=== TRY IT ===
Filter the entries down to the lines containing "computer", and copy those lines.
*** Opening RECORDS FOR THIS EXERCISE ***
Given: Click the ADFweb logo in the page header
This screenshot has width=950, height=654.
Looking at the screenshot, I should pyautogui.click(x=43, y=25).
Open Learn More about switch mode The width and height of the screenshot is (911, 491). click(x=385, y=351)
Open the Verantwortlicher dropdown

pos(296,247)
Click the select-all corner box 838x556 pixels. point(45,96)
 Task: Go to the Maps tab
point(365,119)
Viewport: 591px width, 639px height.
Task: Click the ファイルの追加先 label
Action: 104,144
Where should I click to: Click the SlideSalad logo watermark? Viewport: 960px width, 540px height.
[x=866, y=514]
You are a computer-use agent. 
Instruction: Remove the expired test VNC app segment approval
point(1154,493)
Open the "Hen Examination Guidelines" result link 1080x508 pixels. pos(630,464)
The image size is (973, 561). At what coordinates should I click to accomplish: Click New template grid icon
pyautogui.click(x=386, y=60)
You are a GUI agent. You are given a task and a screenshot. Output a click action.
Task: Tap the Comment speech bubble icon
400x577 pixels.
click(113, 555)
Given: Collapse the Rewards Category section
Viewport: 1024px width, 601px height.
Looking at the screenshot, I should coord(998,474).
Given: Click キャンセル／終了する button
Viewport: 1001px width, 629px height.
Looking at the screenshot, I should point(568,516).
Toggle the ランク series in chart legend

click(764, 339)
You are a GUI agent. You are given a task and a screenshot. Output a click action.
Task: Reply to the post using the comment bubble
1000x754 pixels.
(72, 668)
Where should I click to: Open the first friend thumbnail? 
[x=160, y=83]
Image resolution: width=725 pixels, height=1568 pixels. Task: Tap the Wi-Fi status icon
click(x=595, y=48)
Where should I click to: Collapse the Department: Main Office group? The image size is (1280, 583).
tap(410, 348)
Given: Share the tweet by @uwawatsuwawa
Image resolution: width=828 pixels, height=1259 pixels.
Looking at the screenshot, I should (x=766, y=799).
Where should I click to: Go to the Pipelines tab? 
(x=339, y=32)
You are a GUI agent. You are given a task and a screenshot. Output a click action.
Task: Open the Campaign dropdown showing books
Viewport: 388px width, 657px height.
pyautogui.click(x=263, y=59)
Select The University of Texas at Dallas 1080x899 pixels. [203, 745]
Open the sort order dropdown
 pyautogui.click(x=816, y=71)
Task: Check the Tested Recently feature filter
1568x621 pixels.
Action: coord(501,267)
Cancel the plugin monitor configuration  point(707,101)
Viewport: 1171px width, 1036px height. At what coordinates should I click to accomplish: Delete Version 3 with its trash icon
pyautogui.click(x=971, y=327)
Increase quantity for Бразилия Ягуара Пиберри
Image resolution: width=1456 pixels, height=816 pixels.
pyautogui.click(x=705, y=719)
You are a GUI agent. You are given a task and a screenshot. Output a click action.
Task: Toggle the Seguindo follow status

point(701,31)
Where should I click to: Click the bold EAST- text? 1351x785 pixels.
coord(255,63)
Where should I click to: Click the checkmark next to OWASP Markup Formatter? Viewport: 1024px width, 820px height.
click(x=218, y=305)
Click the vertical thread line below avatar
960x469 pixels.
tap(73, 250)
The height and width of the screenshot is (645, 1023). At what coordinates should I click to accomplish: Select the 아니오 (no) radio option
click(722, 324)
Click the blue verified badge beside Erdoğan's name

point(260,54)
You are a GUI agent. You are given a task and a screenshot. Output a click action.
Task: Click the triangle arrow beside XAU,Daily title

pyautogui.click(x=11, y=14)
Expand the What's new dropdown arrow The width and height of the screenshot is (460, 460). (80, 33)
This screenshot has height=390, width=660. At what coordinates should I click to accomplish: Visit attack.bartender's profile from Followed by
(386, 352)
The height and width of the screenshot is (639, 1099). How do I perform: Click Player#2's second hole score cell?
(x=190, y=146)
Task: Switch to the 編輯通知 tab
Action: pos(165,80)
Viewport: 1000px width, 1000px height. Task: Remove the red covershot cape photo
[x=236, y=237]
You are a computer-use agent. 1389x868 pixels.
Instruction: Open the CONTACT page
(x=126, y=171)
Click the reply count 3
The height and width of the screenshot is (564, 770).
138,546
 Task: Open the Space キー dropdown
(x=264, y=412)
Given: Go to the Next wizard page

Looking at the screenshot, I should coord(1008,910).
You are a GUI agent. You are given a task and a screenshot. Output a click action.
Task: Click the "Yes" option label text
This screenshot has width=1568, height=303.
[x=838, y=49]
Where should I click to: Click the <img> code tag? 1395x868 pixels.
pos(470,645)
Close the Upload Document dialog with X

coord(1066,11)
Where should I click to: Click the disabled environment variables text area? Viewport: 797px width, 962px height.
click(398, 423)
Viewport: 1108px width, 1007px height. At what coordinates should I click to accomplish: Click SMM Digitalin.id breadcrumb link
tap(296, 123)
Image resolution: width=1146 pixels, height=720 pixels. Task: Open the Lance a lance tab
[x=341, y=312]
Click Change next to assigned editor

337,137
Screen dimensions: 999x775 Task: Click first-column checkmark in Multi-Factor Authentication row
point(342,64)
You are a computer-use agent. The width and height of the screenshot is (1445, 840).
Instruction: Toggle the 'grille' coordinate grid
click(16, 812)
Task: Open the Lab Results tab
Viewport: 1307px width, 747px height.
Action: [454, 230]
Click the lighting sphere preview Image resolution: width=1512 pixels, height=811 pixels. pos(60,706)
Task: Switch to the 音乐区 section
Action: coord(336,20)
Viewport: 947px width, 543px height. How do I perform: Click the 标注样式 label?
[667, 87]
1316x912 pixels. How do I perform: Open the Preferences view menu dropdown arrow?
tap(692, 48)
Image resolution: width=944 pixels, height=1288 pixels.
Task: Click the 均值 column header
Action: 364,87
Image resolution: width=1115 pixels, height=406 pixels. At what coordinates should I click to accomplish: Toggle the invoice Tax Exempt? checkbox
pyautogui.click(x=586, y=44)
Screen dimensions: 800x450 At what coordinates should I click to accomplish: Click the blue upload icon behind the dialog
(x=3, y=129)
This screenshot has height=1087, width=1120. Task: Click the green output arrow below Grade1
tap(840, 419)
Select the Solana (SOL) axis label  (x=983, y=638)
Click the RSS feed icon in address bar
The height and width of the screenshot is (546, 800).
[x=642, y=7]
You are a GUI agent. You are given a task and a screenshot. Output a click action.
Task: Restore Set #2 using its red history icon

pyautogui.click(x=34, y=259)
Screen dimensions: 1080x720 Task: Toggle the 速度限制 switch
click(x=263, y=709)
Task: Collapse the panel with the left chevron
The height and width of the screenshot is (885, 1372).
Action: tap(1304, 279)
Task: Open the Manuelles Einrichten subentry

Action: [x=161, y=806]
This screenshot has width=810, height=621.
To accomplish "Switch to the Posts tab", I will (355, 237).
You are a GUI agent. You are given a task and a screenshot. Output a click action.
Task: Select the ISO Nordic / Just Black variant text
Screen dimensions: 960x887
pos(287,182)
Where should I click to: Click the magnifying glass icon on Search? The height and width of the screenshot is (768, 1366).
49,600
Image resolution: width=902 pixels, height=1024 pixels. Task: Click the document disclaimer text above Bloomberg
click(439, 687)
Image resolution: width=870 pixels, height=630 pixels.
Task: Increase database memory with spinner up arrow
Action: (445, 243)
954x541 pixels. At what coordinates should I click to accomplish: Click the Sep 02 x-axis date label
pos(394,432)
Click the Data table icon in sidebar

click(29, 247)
*** Closing RECORDS FOR THIS EXERCISE ***
=== SOLUTION BELOW ===
You are a computer-use agent. 
You are a computer-use agent. 1389x868 pixels.
You are a computer-use agent. The width and height of the screenshot is (1445, 840).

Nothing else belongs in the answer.